The song was popular in England in World War II. Besides the obsession with the past, which is clear in the film due to the fact that the Armitages plan to keep on living forever (and the eldest Armitage’s obsession over his defeat by Jesse Owens back in 1936), the song is another warning to, in effect, “get out.”

CHILDISH GAMBINO GIVES US ONE LAST WARNING

After the opening theme, our first introduction to Chris is through a montage of his photographs while he gets ready in the morning and his girlfriend comes to meet him for their trip set to the tune of Childish Gambino’s hit song, Redbone.

The tune is all about paranoia and infidelity in a relationship (Redbone is a slang term for a black person with a lighter skin tone). The paranoia theme naturally tied the song well to this movie. Jordan Peele explained why he chose the song:

Well, first of all, I love the ‘Stay Woke’ [lyric] — that’s what this movie is about. I wanted to make sure that this movie satisfied the black horror movie audience’s need for characters to be smart and do things that intelligent and observant people would do.
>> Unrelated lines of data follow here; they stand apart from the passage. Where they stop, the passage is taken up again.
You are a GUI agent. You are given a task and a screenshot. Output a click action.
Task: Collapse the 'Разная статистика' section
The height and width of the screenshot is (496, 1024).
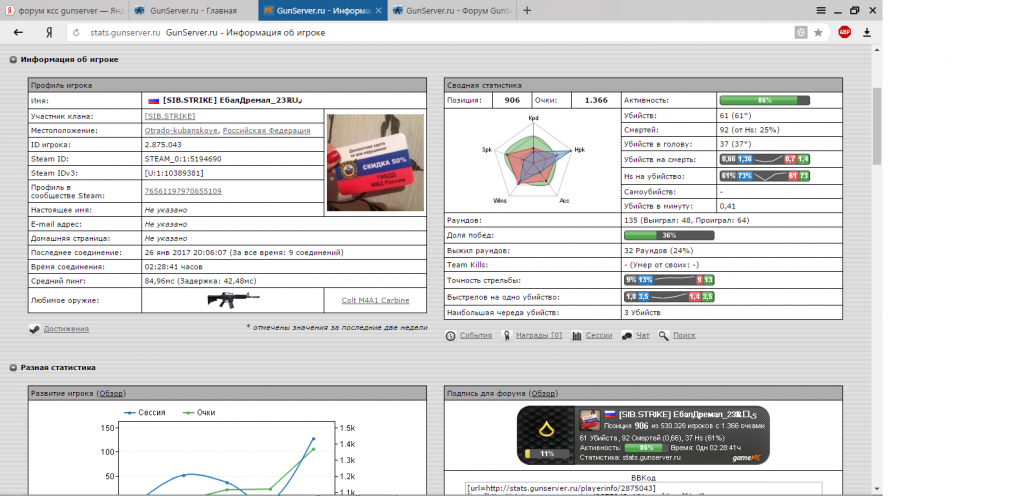tap(13, 368)
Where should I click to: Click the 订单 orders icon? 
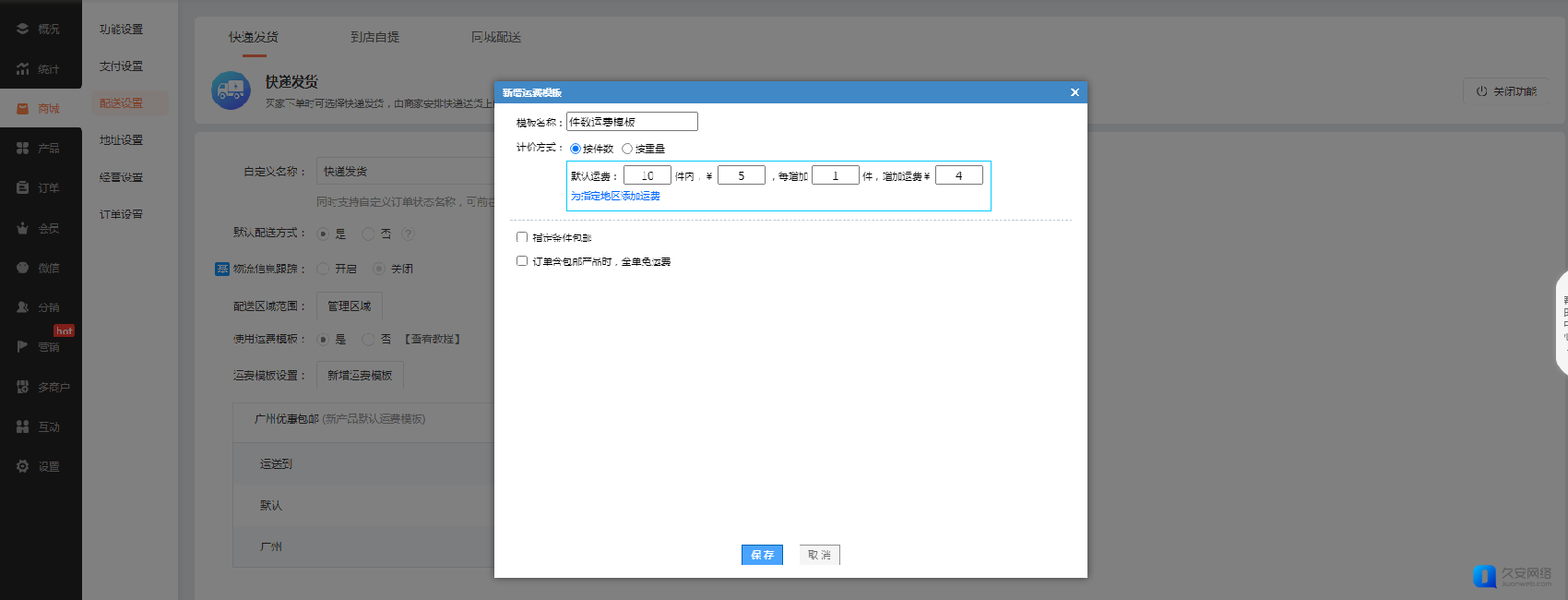(x=23, y=187)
That tied in with Peele’s Eddie Murphy reference from before, where he wanted to spotlight the “genre-savvy” response to a horror film from a typical black audience member.

ODE TO THE SHINING

As noted earlier, Jordan Peele is a really big fan of classic horror films. One of his favorite horror movies is the 1980’s The Shining. He even did a sketch on his old Comedy Central TV sketch series, Key and Peele, that was a parody of The Shining, with Peele playing a man (staying in Room 237, of course, which is the haunted room at the Overlook Hotel in The Shining) who becomes obsessed with the continental breakfast offered at the hotel where he was staying. We later learn that he was always at the hotel (much like Jack Torrance’s character in The Shining was shown to be at the hotel during the 1920s).
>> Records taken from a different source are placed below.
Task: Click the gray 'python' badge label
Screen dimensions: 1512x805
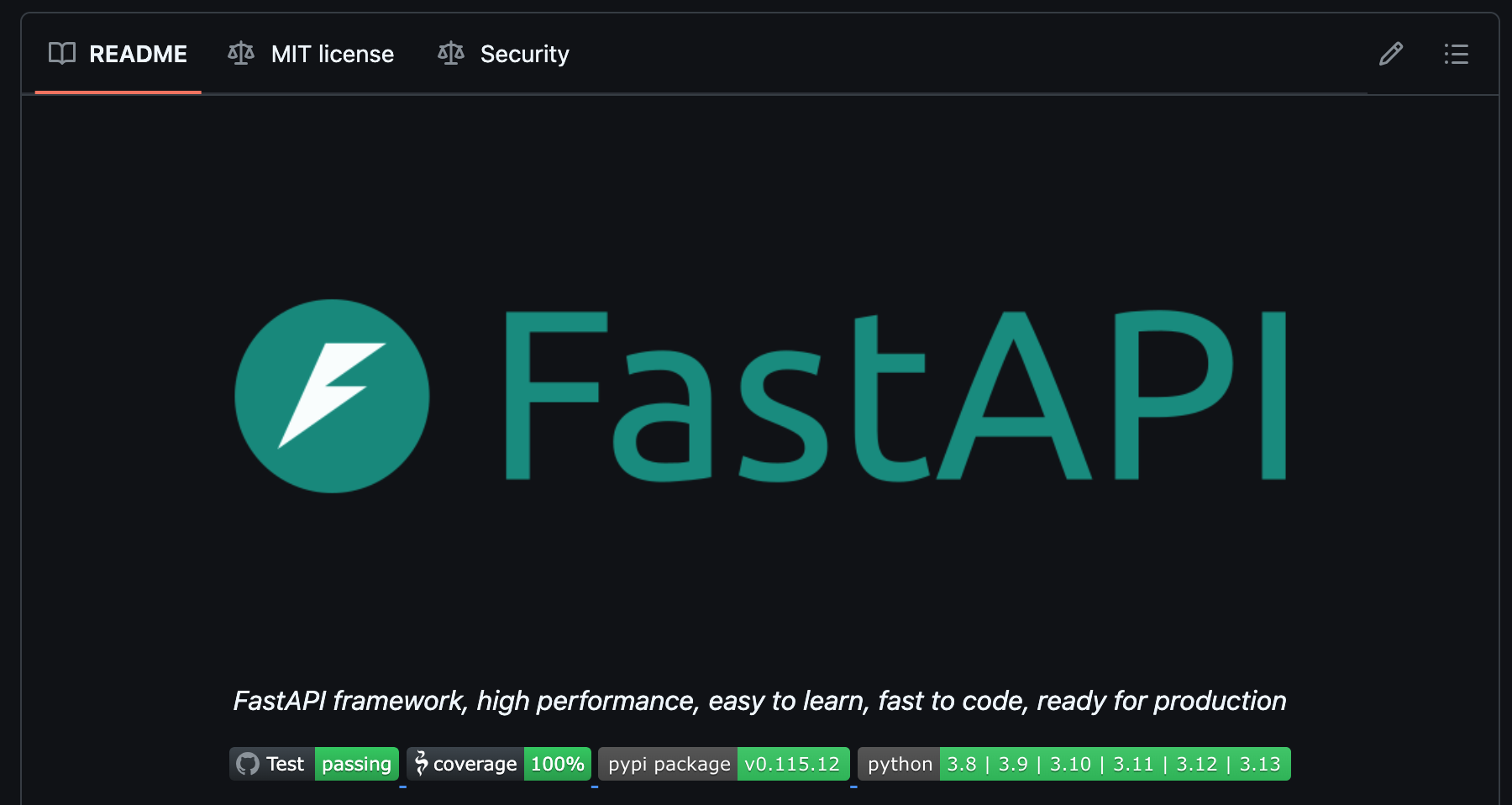Action: click(900, 764)
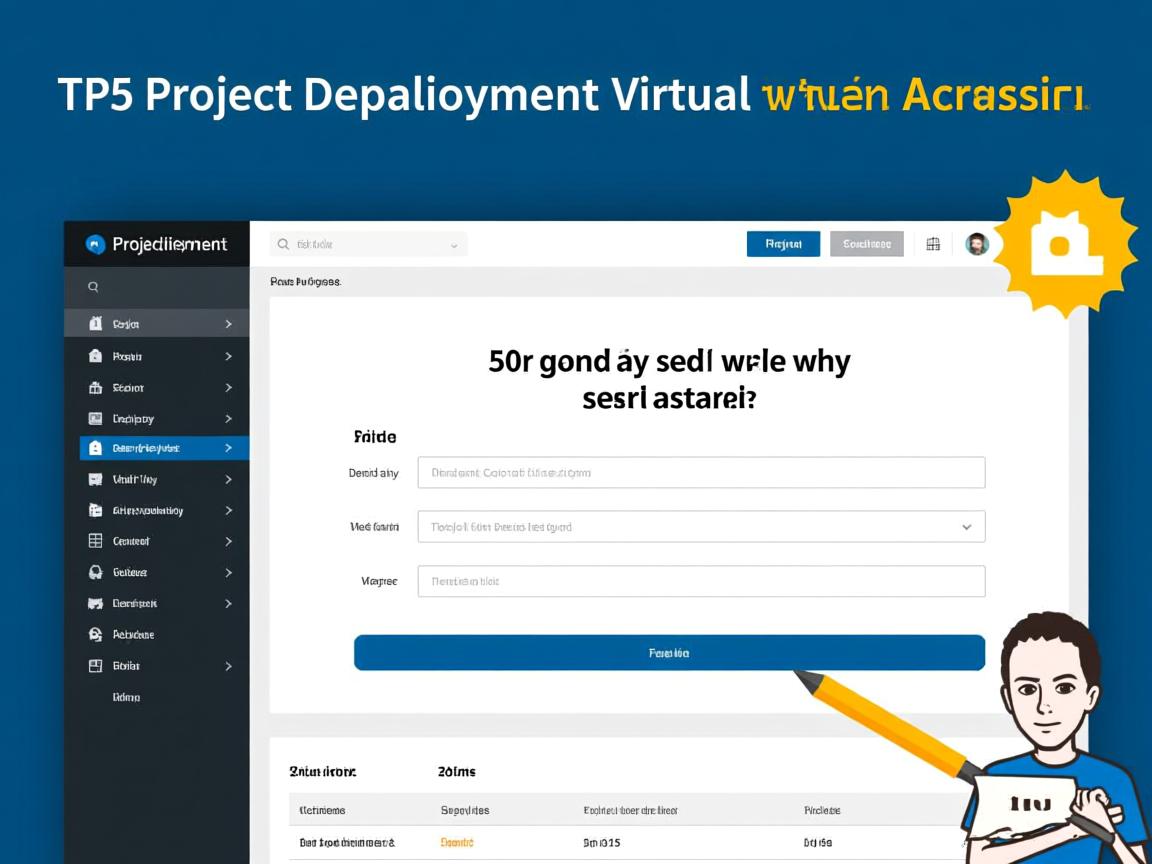Open the grid icon in the top bar
The height and width of the screenshot is (864, 1152).
pos(933,244)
In one of the most subtle easter eggs in the film, while Rod Williams (Lil Rel Howery) is at the airport, worrying about where Chris is, we hear over the intercom a reference to flight number…237, of course.

MORE ABOUT THE SHINING

The opening sequence in the film, where Andre is kidnapped by Jeremy, begins with Andre lost as he tries to maneuver his way through a confusingly laid-out suburb (with way too similar street names) at night. The scene, of course, is mainly intended to evoke the death of Trayvon Martin, a teenager who was shot while walking in a Florida suburb at night back in 2012 (the opening scene is one of the few major changes to Peele’s original script, which he otherwise wrote in 2009).
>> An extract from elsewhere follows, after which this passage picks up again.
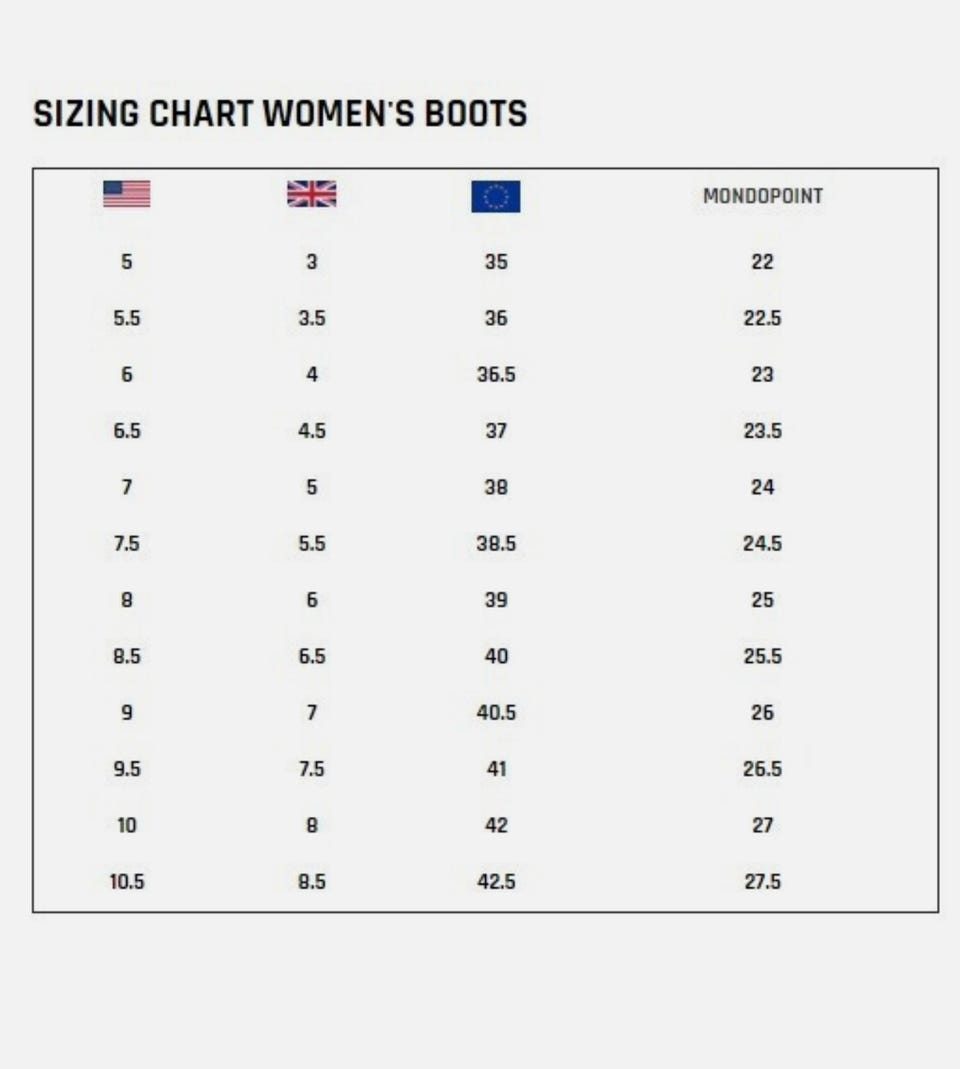The image size is (960, 1069).
Task: Select EU size 36.5 cell
Action: pos(496,374)
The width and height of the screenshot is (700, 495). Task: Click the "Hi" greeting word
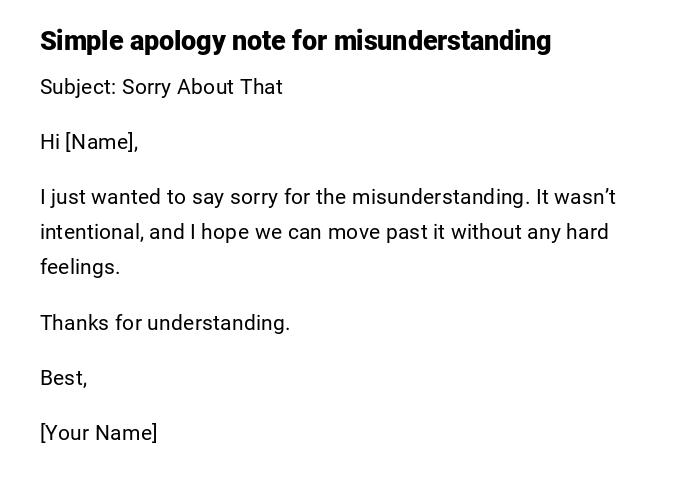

However, the scene was also meant to evoke the feeling of John Carpenter’s Halloween, which turned a typical suburb into a killing field when Michael Myers returned home Halloween night. On top of all that, though, it was also intended as another sly reference to The Shining. Andre comments that walking through the confusing suburb is like walking through a “hedge maze,” which Peele noted was a reference to the famous ending of The Shining, in which the crazed Torrance freezes to death in a hedge maze after trying to kill his own son.

FASHION STATEMENT

In one of the key sequences in the film, the Armitage family hosts their annual get-together, a tradition started by the grandfather of the family before he “died.” (Did you notice that all the white guests showed up inside back vehicles?) The whole party, of course, is actually an attempt for the various old, rich friends of the Armitage to get to meet Chris and size him up and see if they want to bid on being able to take control of his body. In addition, this sequence re-introduces Andre, who has since had his brain replaced by an old rich white man and is there at the get-together with his wife.

In a subtle clue as to how Chris does not belong at the gathering, Chris is decked out in a blue shirt, while nearly everyone else at the party is wearing some form of red, even if it is just a red handkerchief worn as a pocket square by the gentlemen in the audience. Amusingly enough, it appears as though the man who took over Andre’s body doesn’t have a red item of clothing, until his wife then gives him a red handkerchief, right when we realize that Andre is no longer, well, Andre.

B-I-N-G-O

One of the most notable scenes in the film is when the rich folks all get together to play a game of Bingo. However, instead of Bingo, what they’re actually doing is taking part in a silent auction for Chris’ body. Peele noted that a recurring theme within the movie is that the villains all play traditionally “white” games. Peele explained,

From a satirical standpoint, I use a lot of imagery that shows the elements of white culture that we’re not necessarily familiar with. There’s a lacrosse stick. There are bocce balls. Bingo plays a big part.

However, also note that the Bingo cards are all already stamped so that all of the rich white folks are “winners” right away. They all have “Bingo” before the game even begins. Do note, also, that the only Asian person in attendance has a different color Bingo card than the rest of the people.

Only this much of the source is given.